2010-01-19 18:38:00 | ノンジャンル
 宮田珠己さんが著書「スットコランド日記」で言及していた、飯嶋和一さんの'00年作品「始祖鳥記」を読みました。
 江戸中期の備前岡山。優れた表具師の幸吉は、幼い頃に蜃気楼で見た異国の風景が忘れられず、凧を作って橋から飛ぶことを繰り返します。それを目撃した者たちはそれを鵺(ぬえ)と見なし、故事に習って現在の腐敗した政治を揶揄しているものとして喝采を叫びます。やがて幸吉は捕らえられ、財産を全て没収された上で所払いにされます。幸吉と同郷の源太郎は自分の弁財船に彼を乗せてやり、江戸近くで塩を商っている伊兵衛に求められて関西の塩を江戸に運ぶ仕事をして財をなします。その船のベテランの乗組員である杢平(もくべえ)が船を降りて駿府に居を構えると、幸吉もともに船を降りて木綿商を始めます。

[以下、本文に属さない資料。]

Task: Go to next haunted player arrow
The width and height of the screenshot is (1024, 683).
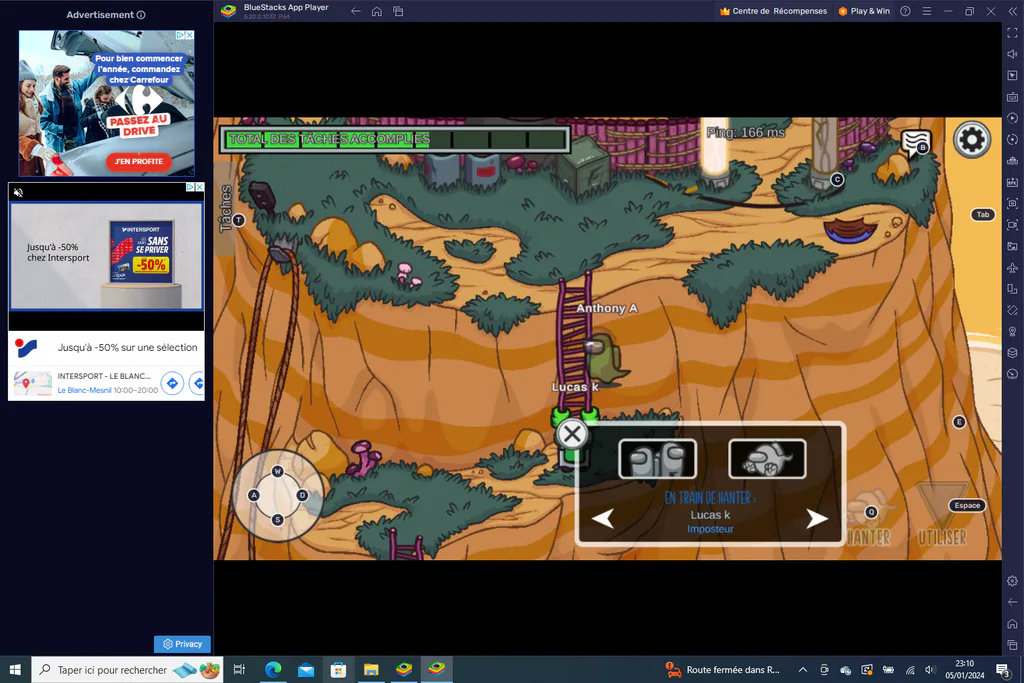Action: point(816,518)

しばらくすると蝦夷に外国船が訪れ始め、それに刺激された杢平は再び船に乗りますが、しばらくして病死します。その知らせを聞いた幸吉は命のはかなさを思い、生きているうちに空を飛びたいという夢が再び起こり、60mの高さから凧に乗って空を飛び、見事に着地するのでした。

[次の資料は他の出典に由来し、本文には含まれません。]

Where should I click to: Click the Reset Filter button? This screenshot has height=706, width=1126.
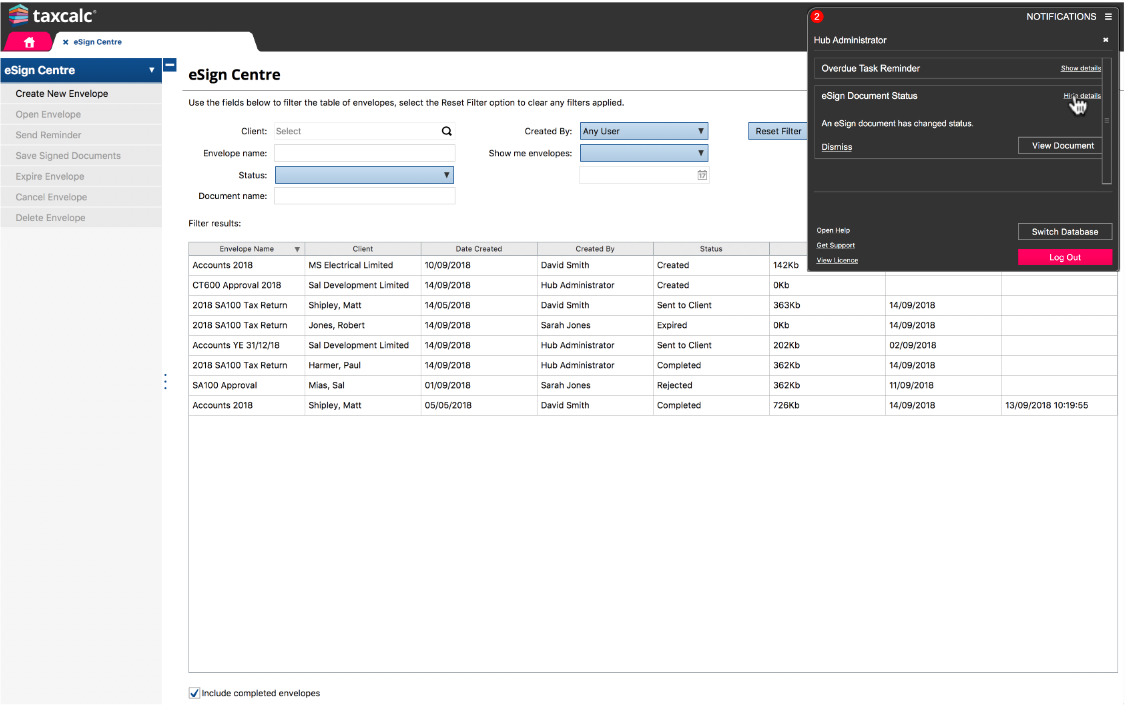pyautogui.click(x=778, y=131)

 歴史小説特有の固有名詞の多さ、細部に渡る説明文の多さに辟易しましたが、少し飛ばし読みしながらも最後まで読み終えることができました。内容的には惹かれる部分があったからでしょう。歴史小説が好きな方にはオススメかも。

ジャ・ジャンクー監督『プラットホーム』

2010-01-18 13:22:00 | ノンジャンル
 シネマート六本木で、ジャ・ジャンクー監督の'00年作品「プラットホーム」を見ました。
 城壁で囲まれた町の農村娯楽劇団に所属する24才のミンリャンは、やはり劇団に所属する恋人のチョンビンに結婚しようと言いますが相手にされません。チャンジュンは逆に恋人に結婚を迫られますが、同意しません。彼らは公演の合間は無為に町で過ごしますが、やがてチョンビンは劇団から去り、行方が分からなくなります。チャンジュンは恋人を妊娠させ中絶させようとしますが、恋人は断ります。やがて恋人は子供を産んで徴税官となって働き始めます。ミンリャンの父は浮気相手に店を持たせ、それを知ったミンリャンは談判に行きますが父は留守でした。赤ん坊をあやすチョンビンのそばで、ミンリャンは惰眠をむさぼるのでした。

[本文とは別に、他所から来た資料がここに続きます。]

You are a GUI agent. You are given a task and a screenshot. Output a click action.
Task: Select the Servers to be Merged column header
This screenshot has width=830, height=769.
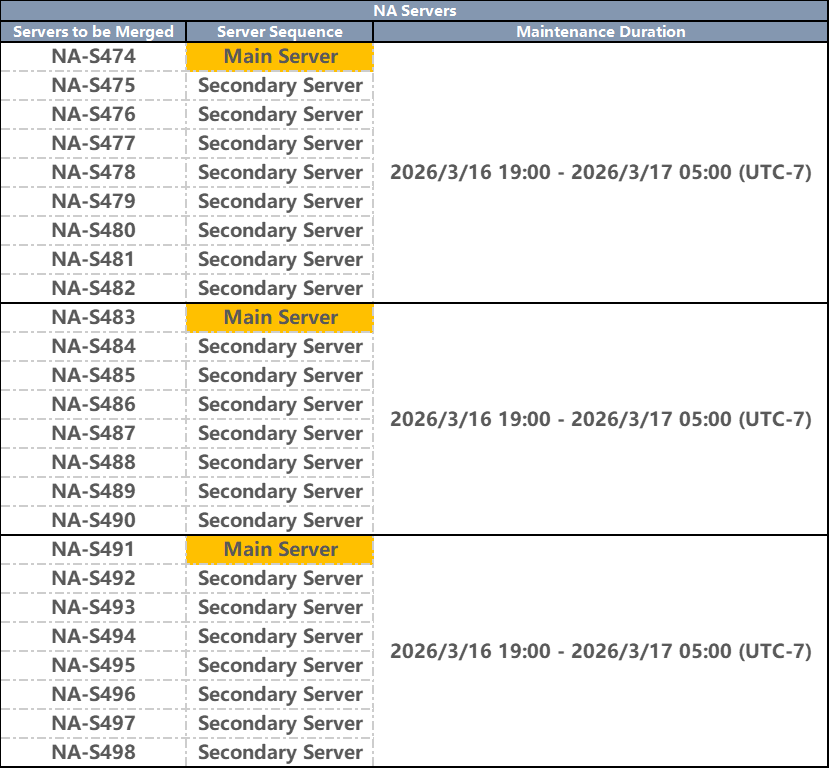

 2時間30分を超える映画でしたが、そんな長さを感じさせることなく見終えることができました。ここでもやはり登場人物らの背景は壁などで閉ざされ、乗り物や人物が縦移動する時だけ奥行きのある画面になっていました。ロードムービーというふれこみでしたが、この閉息感はそれとは対照的なものでした。けだるい中国の田舎の雰囲気を味わいたい方にはオススメです。

小松左京『影が重なる時』

2010-01-17 15:20:00 | ノンジャンル
 小松左京さんの'64年の短編集「影が重なる時」を読みました。
 「影が重なる時」は、ある地域内で本人にしか存在しない分身が現れ始めますが、それは未来に起こる核爆発による時空間の歪みで生じたものであり、被爆直後の広島を思わせるという話。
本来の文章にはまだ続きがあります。